Living with Landslide Risk in Europe – Seventh Framework Programme (FP7)
SafeLand was a collaborative European research project funded under the Seventh Framework Programme (FP7) of the European Union.
The project addressed landslide hazard, vulnerability, and risk assessment methodologies across diverse European geological and climatic environments.
Project Objective
The primary objective of SafeLand was to improve scientific understanding and modelling of landslide processes in order to enhance hazard assessment, early warning systems, and quantitative risk analysis across Europe.
The project integrated geomechanics, hydrology, remote sensing, numerical modelling, and socio-economic risk evaluation into a harmonised framework.
Scientific Structure
SafeLand was organised into multiple work packages addressing different components of landslide risk:
- Hazard mechanisms and triggering processes
- Hydromechanical slope modelling
- Runout dynamics and impact analysis
- Quantitative Risk Assessment (QRA)
- Vulnerability and socio-economic evaluation
These components together form the landslide risk chain:
- Environmental forcing (rainfall, snowmelt, earthquakes)
- Slope response (pore pressure, deformation)
- Failure initiation
- Propagation and runout
- Exposure and vulnerability assessment
- Risk quantification
Work Package 1 – Hazard Mechanisms and Modelling
Work Package 1 (WP1) represents the scientific core of the physical hazard modelling component.
WP1 focuses on understanding landslide triggering mechanisms, numerical simulation tools, and propagation modelling approaches.
- D1.2 – Climate-Driven Slope Deformation
- D1.4 – Numerical Codes for Climate-Induced Landslides
- D1.7 – Landslide Runout Modelling
- D1.8 – Model Selection for QRA
- WP1 Overview Hub
European Context
SafeLand research addressed a wide range of European geological settings:
- Alpine mountain regions
- Volcanic terrains of Southern Europe
- Glacial and moraine deposits
- Flysch and clay-dominated formations
- Coastal and river valley slopes
The methodologies developed were intended to support harmonised risk assessment practices across EU member states.
Methodological Contributions
- Improved modelling of rainfall-induced instability
- Hydromechanical finite element simulations
- Seismic displacement estimation methods
- Runout modelling and deposition forecasting
- Integration into probabilistic risk frameworks
The project emphasised calibration against monitored case studies and benchmark events to ensure model reliability.
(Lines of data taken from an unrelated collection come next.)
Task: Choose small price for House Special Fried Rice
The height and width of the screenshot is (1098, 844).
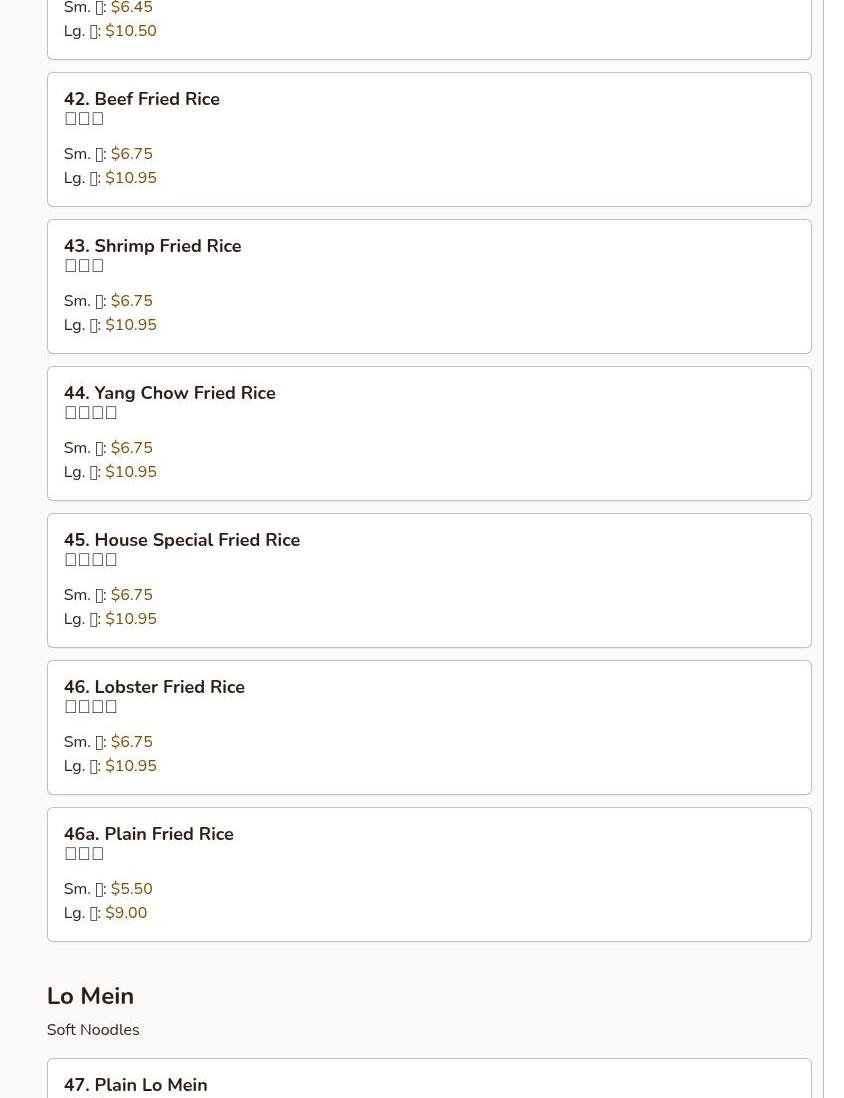Action: 132,595
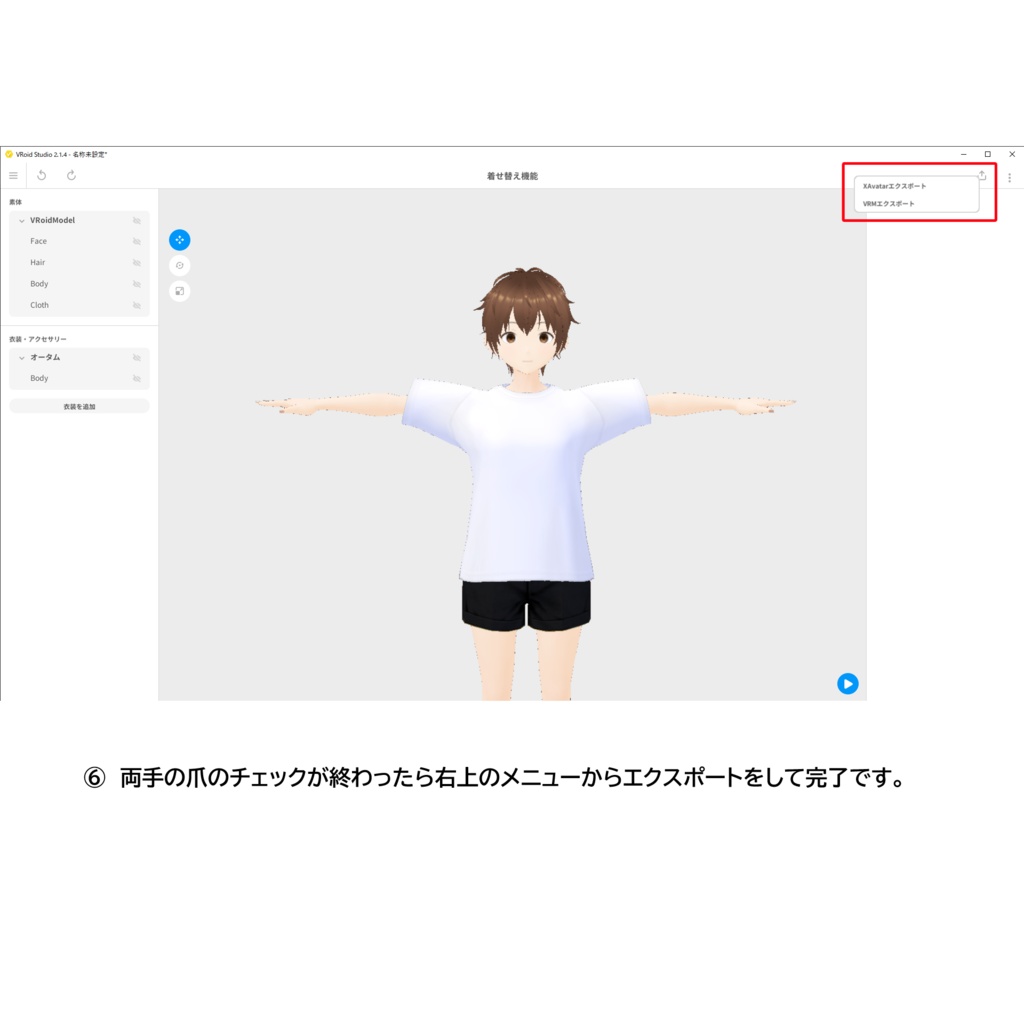Collapse the オータム outfit group
Image resolution: width=1024 pixels, height=1024 pixels.
coord(21,358)
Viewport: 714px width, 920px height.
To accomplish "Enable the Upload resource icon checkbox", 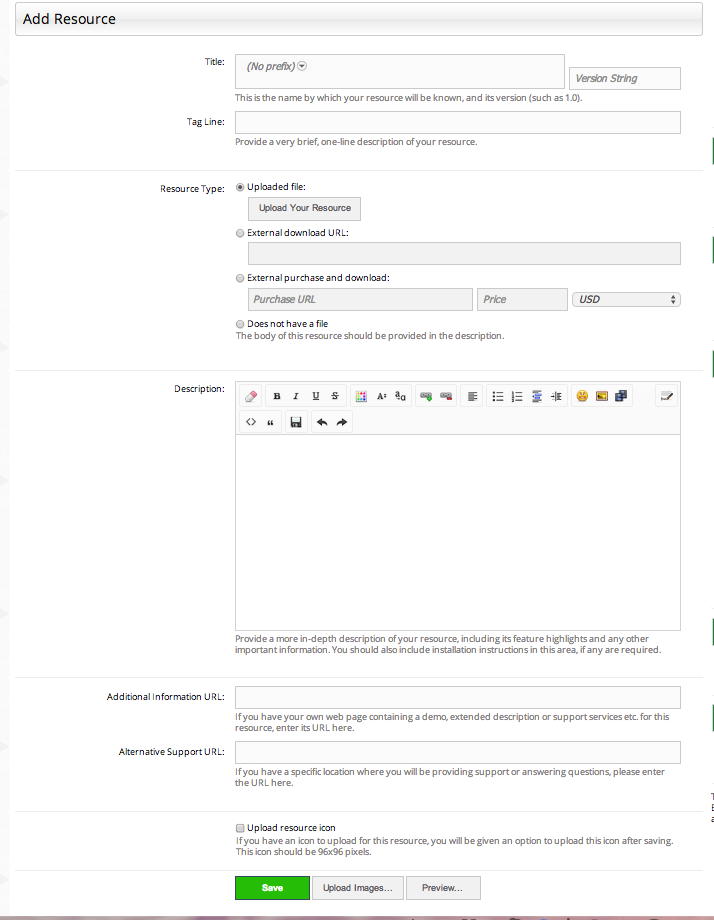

Relevance for Risk Management
SafeLand contributes to:
- Hazard zoning and land-use planning
- Early warning system development
- Climate adaptation strategies
- Infrastructure risk assessment
- European disaster risk reduction policies
Archive Purpose
This archive section preserves the scientific and methodological outputs of SafeLand, providing structured access to research deliverables relevant to landslide hazard and risk assessment.
All material is presented for academic, research, and professional reference.